There has been some talk about the appropriate use of floating elements through CSS on several sites online. I have been working on several sites recently in which I have successfully integrated them (floats) cleanly and on the way discovered several bug in the model. I have documented some of the display issues here as well as provided several pages with demonstration code.
For starters I observed that floated elements can appear on either side within a div regardless of it’s position within the code (with limitations: see below). This has long been a source of irritation for me when laying out designs with absolute or relative positioning.
The reason for this is a less than obvious, let me explain. If a section of the content that is not relative to the page’s purpose. Say for example a sidebar full of links. Needs to be on the left side of the page, then that would have to come first in the markup or it would not align correctly when the page was displayed. This was a very odd quirk in CSS. To explain this a little deeper.. It is important to get the content as close to the top of the page as possible because while search engines do scan the entire page they do seem to hold the top of the page with a little more importance than the rest of the page. This is one of the holistically important issues to consider when designing a web site. Additionally, when viewing (listening) to a page with a screen reader the viewer would need to get past all of the links before they can get to the meat of the page.
Here are several pages that I used to test the CSS floats.

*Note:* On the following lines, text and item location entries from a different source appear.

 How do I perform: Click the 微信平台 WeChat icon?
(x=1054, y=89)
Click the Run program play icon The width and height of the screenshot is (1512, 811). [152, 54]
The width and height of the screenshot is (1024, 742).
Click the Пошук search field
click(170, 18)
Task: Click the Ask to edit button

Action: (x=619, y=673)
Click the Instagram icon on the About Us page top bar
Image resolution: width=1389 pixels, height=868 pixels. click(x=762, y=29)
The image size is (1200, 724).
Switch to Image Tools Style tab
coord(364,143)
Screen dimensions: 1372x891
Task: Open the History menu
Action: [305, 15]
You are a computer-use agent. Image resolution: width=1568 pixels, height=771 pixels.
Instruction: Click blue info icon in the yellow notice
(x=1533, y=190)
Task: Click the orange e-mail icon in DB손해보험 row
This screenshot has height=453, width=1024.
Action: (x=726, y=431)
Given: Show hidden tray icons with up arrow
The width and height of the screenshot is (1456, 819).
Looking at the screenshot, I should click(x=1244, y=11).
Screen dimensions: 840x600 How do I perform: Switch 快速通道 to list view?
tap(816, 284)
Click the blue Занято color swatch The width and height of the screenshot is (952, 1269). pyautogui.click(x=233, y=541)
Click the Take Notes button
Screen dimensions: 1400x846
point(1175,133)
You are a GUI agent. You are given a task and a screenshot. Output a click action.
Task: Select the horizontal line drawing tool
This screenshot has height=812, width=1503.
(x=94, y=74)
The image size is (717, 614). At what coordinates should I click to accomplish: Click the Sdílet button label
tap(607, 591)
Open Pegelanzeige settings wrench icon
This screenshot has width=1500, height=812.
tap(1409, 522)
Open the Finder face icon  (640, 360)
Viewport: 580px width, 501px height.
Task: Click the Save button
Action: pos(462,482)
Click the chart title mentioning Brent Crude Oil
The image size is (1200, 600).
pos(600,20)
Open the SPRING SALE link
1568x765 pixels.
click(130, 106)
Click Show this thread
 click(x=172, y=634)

I used 3 columns because of the complexity of it, and the ability that testing the effect that the 3rd column would have on the floats. The basic theory of this can be applied to 2 column layouts with floats by making a few assumptions based on the outcomes of the given examples.
The limitation seems to be the “float_right-left-left” page. For some reason the CSS engines don’t seem to like this. It works fine for 2 column layouts (based on experience) but not for the 3 columns that I tested here. This is seemingly understandable and can be worked around by using an absolute attribute as shown in this example. This is not the best solution for this problem because everyone’s favorite browser does a mockery of this fix. Providing alternative fixes to this display issue would extend the scope of this article indefinitely.
One additional caveat that I did find was some hidden math. I documented this in the CSS, but I want to add a little explanation here also.
math explained:
700
-232
-232
= 236
Also the “sub_col_2” cannot be >230px without causing display errors. this is because of the 2px for the container element.
The moral of this story is that floats can be used to a certain extent for positioning without any major display errors. However, there are other problems that are caused by using every method available to us. As I always maintain my continuing recommendation is use the best tool for the job. The beauty of separating CSS from XHTML structural markup is that it is amazingly easy to change the display consistently across all pages without touching the structural markup.